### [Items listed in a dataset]
******
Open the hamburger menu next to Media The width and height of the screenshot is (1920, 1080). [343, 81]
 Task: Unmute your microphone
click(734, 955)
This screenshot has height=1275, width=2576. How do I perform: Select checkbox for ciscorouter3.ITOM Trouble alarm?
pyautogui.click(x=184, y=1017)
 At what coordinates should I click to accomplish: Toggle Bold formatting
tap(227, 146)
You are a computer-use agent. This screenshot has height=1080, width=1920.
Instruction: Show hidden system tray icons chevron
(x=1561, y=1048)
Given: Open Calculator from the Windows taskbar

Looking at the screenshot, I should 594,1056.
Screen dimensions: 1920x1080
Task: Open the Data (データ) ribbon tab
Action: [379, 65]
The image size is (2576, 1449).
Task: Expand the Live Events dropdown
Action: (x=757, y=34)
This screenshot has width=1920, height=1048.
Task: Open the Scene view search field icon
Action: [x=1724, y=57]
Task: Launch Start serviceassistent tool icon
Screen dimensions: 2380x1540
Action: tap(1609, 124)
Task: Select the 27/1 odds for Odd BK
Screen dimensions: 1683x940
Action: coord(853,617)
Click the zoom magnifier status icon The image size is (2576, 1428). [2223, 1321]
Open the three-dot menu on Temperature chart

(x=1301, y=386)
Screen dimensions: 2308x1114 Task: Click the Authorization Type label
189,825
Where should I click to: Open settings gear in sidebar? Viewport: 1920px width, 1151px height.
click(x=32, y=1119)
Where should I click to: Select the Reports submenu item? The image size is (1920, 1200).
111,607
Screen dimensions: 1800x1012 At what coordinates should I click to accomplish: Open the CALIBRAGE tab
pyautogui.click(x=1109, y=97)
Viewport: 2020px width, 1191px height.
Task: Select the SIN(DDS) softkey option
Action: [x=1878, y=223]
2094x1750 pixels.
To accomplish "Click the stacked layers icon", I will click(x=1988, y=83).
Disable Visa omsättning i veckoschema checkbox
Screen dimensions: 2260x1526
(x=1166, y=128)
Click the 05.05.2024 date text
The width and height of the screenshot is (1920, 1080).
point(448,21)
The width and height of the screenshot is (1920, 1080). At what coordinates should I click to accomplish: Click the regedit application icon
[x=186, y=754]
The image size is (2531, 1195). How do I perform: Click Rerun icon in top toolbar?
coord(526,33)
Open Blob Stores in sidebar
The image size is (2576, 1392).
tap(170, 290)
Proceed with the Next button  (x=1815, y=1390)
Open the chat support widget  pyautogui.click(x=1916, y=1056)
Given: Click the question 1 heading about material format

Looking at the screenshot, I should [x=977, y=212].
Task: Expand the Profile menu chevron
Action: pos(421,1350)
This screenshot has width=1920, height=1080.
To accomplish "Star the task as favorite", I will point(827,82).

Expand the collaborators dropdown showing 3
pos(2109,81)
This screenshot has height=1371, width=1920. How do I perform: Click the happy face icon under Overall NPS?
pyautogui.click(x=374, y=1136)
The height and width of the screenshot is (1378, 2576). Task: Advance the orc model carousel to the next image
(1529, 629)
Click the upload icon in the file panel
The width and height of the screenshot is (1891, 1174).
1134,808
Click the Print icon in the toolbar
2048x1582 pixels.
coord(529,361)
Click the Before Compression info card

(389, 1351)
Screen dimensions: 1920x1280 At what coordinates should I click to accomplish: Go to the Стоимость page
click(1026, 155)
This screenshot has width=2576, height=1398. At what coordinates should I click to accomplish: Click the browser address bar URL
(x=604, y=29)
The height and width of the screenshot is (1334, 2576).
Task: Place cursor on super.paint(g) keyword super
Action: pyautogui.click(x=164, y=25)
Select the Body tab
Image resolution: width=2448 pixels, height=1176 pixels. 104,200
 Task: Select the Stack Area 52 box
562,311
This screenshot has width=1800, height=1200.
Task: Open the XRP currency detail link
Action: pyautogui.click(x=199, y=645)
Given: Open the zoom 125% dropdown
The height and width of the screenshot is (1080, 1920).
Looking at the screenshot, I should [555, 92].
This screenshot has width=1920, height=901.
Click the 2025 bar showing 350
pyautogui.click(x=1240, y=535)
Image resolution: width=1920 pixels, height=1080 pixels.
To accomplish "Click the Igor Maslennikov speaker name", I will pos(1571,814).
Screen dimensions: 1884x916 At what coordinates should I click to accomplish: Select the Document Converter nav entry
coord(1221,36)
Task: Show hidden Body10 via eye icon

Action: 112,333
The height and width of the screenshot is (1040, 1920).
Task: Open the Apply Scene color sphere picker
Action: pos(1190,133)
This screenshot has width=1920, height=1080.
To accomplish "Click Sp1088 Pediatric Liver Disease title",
******
### [Exercise goal]
Give every entry once more, exactly as it reads.

### [Task answer]
Open the hamburger menu next to Media The width and height of the screenshot is (1920, 1080). [343, 81]
 Task: Unmute your microphone
click(734, 955)
This screenshot has height=1275, width=2576. How do I perform: Select checkbox for ciscorouter3.ITOM Trouble alarm?
pyautogui.click(x=184, y=1017)
 At what coordinates should I click to accomplish: Toggle Bold formatting
tap(227, 146)
You are a computer-use agent. This screenshot has height=1080, width=1920.
Instruction: Show hidden system tray icons chevron
(x=1561, y=1048)
Given: Open Calculator from the Windows taskbar

Looking at the screenshot, I should 594,1056.
Screen dimensions: 1920x1080
Task: Open the Data (データ) ribbon tab
Action: [379, 65]
The image size is (2576, 1449).
Task: Expand the Live Events dropdown
Action: (x=757, y=34)
This screenshot has width=1920, height=1048.
Task: Open the Scene view search field icon
Action: [x=1724, y=57]
Task: Launch Start serviceassistent tool icon
Screen dimensions: 2380x1540
Action: tap(1609, 124)
Task: Select the 27/1 odds for Odd BK
Screen dimensions: 1683x940
Action: coord(853,617)
Click the zoom magnifier status icon The image size is (2576, 1428). [2223, 1321]
Open the three-dot menu on Temperature chart

(x=1301, y=386)
Screen dimensions: 2308x1114 Task: Click the Authorization Type label
189,825
Where should I click to: Open settings gear in sidebar? Viewport: 1920px width, 1151px height.
click(x=32, y=1119)
Where should I click to: Select the Reports submenu item? The image size is (1920, 1200).
111,607
Screen dimensions: 1800x1012 At what coordinates should I click to accomplish: Open the CALIBRAGE tab
pyautogui.click(x=1109, y=97)
Viewport: 2020px width, 1191px height.
Task: Select the SIN(DDS) softkey option
Action: [x=1878, y=223]
2094x1750 pixels.
To accomplish "Click the stacked layers icon", I will click(x=1988, y=83).
Disable Visa omsättning i veckoschema checkbox
Screen dimensions: 2260x1526
(x=1166, y=128)
Click the 05.05.2024 date text
The width and height of the screenshot is (1920, 1080).
point(448,21)
The width and height of the screenshot is (1920, 1080). At what coordinates should I click to accomplish: Click the regedit application icon
[x=186, y=754]
The image size is (2531, 1195). How do I perform: Click Rerun icon in top toolbar?
coord(526,33)
Open Blob Stores in sidebar
The image size is (2576, 1392).
tap(170, 290)
Proceed with the Next button  (x=1815, y=1390)
Open the chat support widget  pyautogui.click(x=1916, y=1056)
Given: Click the question 1 heading about material format

Looking at the screenshot, I should [x=977, y=212].
Task: Expand the Profile menu chevron
Action: pos(421,1350)
This screenshot has width=1920, height=1080.
To accomplish "Star the task as favorite", I will point(827,82).

Expand the collaborators dropdown showing 3
pos(2109,81)
This screenshot has height=1371, width=1920. How do I perform: Click the happy face icon under Overall NPS?
pyautogui.click(x=374, y=1136)
The height and width of the screenshot is (1378, 2576). Task: Advance the orc model carousel to the next image
(1529, 629)
Click the upload icon in the file panel
The width and height of the screenshot is (1891, 1174).
1134,808
Click the Print icon in the toolbar
2048x1582 pixels.
coord(529,361)
Click the Before Compression info card

(389, 1351)
Screen dimensions: 1920x1280 At what coordinates should I click to accomplish: Go to the Стоимость page
click(1026, 155)
This screenshot has width=2576, height=1398. At what coordinates should I click to accomplish: Click the browser address bar URL
(x=604, y=29)
The height and width of the screenshot is (1334, 2576).
Task: Place cursor on super.paint(g) keyword super
Action: pyautogui.click(x=164, y=25)
Select the Body tab
Image resolution: width=2448 pixels, height=1176 pixels. 104,200
 Task: Select the Stack Area 52 box
562,311
This screenshot has width=1800, height=1200.
Task: Open the XRP currency detail link
Action: pyautogui.click(x=199, y=645)
Given: Open the zoom 125% dropdown
The height and width of the screenshot is (1080, 1920).
Looking at the screenshot, I should [555, 92].
This screenshot has width=1920, height=901.
Click the 2025 bar showing 350
pyautogui.click(x=1240, y=535)
Image resolution: width=1920 pixels, height=1080 pixels.
To accomplish "Click the Igor Maslennikov speaker name", I will pos(1571,814).
Screen dimensions: 1884x916 At what coordinates should I click to accomplish: Select the Document Converter nav entry
coord(1221,36)
Task: Show hidden Body10 via eye icon

Action: 112,333
The height and width of the screenshot is (1040, 1920).
Task: Open the Apply Scene color sphere picker
Action: pos(1190,133)
This screenshot has width=1920, height=1080.
To accomplish "Click Sp1088 Pediatric Liver Disease title",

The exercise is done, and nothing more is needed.